Membres du jury : Anne Creissels, Sandrine Morsillo (directrice d’études), Patrick Nardin (président du jury) et Yann Toma.
Déterritorialisation


Déterritorialisation est une expérience scientifique captée numériquement. Au centre de l’image, une boite de Petri se place comme sujet principal et se détache du fond flou. Divisée en deux par une ligne lumineuse, elle abrite des populations de microorganismes (bactéries, virus, levures, etc.) qui prennent vie, se développent et se déplacent selon différents facteurs environnementaux. Placés dans un dispositif photographique conçu pour l’œuvre, les microorganismes sont activés, cultivés ou ramenés à la vie dans un environnement approprié, mais hautement sélectif.
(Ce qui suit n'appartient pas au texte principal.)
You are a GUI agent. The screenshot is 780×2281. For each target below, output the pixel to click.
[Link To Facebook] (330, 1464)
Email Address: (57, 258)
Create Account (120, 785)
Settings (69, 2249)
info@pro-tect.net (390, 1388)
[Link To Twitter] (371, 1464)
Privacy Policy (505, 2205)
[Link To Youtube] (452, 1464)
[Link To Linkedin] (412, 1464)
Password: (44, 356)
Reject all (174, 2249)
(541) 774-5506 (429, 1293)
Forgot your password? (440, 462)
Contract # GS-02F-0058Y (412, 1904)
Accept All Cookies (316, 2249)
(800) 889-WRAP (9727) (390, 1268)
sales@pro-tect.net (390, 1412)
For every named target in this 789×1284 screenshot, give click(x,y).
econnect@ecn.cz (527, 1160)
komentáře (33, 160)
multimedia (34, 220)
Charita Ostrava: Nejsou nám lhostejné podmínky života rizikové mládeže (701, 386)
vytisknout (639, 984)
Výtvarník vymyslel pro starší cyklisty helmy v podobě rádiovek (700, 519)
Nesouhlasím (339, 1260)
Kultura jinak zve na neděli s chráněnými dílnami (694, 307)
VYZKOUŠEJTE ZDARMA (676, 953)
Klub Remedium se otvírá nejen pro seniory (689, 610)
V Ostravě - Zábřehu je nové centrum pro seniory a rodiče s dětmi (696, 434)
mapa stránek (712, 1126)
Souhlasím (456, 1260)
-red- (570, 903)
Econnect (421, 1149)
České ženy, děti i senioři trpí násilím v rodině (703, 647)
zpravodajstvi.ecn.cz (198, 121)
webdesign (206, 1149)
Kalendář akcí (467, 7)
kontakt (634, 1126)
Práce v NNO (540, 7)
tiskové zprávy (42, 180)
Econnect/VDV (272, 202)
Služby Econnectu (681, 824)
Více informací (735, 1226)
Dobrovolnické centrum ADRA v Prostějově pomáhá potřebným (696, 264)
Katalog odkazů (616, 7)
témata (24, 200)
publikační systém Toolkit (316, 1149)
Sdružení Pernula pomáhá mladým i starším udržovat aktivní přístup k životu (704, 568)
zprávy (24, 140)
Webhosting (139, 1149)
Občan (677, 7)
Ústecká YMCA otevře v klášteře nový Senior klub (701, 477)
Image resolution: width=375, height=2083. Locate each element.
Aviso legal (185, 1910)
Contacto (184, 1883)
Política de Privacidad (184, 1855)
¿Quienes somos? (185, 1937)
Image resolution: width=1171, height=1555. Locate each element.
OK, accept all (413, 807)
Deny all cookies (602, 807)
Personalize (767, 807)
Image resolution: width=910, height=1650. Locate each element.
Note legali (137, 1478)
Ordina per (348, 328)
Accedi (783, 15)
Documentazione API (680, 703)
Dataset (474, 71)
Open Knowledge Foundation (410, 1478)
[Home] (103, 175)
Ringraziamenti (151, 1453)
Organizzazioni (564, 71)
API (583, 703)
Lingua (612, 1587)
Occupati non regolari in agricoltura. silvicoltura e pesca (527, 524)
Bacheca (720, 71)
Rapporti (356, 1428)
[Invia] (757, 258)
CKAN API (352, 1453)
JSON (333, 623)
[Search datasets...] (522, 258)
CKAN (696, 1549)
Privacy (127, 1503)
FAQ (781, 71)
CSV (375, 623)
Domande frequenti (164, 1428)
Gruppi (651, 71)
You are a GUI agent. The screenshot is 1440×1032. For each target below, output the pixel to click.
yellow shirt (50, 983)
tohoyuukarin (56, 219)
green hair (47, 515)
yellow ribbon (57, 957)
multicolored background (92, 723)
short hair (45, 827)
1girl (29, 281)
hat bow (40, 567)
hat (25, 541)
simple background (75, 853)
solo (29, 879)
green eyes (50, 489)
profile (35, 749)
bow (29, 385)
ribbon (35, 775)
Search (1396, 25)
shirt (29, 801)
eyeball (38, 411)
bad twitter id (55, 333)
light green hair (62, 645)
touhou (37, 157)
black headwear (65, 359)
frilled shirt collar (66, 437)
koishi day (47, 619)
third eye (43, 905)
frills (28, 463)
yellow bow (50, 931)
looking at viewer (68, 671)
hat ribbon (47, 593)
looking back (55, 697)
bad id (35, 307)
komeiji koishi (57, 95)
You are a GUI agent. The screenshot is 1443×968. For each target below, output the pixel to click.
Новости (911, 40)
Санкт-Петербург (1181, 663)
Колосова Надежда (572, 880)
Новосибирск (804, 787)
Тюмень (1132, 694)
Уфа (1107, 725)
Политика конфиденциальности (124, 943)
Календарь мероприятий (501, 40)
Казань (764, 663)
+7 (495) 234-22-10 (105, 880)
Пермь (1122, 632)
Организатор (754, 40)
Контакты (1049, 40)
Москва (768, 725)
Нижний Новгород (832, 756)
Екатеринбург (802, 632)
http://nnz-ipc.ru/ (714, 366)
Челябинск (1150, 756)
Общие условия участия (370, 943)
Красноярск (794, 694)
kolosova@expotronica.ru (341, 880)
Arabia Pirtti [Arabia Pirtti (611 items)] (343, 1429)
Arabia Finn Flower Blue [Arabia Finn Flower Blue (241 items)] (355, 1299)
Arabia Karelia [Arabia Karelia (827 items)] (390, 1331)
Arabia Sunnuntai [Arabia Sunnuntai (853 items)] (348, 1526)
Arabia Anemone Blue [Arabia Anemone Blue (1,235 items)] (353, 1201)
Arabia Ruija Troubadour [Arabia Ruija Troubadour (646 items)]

Pour survivre, ils doivent naturellement mettre en place des stratégies de prolifération, en se déplaçant, en traversant une frontière, un seuil, qui les mènera vers les ressources nécessaires à leur sauvegarde, rejouant en définitive la sélection naturelle darwinienne. Leur regroupement en trois populations distinctes n’est pas anodin. Si la boite de Petri était comprise comme un disque de 360°, les épicentres des populations seraient positionnés respectivement à 110°, 170° et 240°. Cette disposition topologique particulière reprend en réalité les emplacements géographiques des camps de réfugiés installés à Calais par rapport à la frontière franco-britannique jusqu’à 2016. Superposés à une carte de Calais, les agencements des populations coïncident parfaitement. Chaque expérience photographie est réalisée en hommage à un ou plusieurs réfugiés décédés lors de la traversée de cette frontière. Au-delà de cette analogie, les choix stratégiques des protagonistes semblent illusoires. Si leurs déplacements mettent en jeu et questionnent les mécaniques d’un seuil, parfois compris comme une frontière arbitraire, comme un entredeux infranchissable, comme la limite démographique d’une population, comme une limite sanitaire ou sociale, voire comme une limite morale ou politique, ils demeurent, malgré eux, tributaires de leur environnement.

 

• David Agius, Déterritorialisation, 2015-2017, série de photographies sur aluminium, 66 x 100 cm chaque.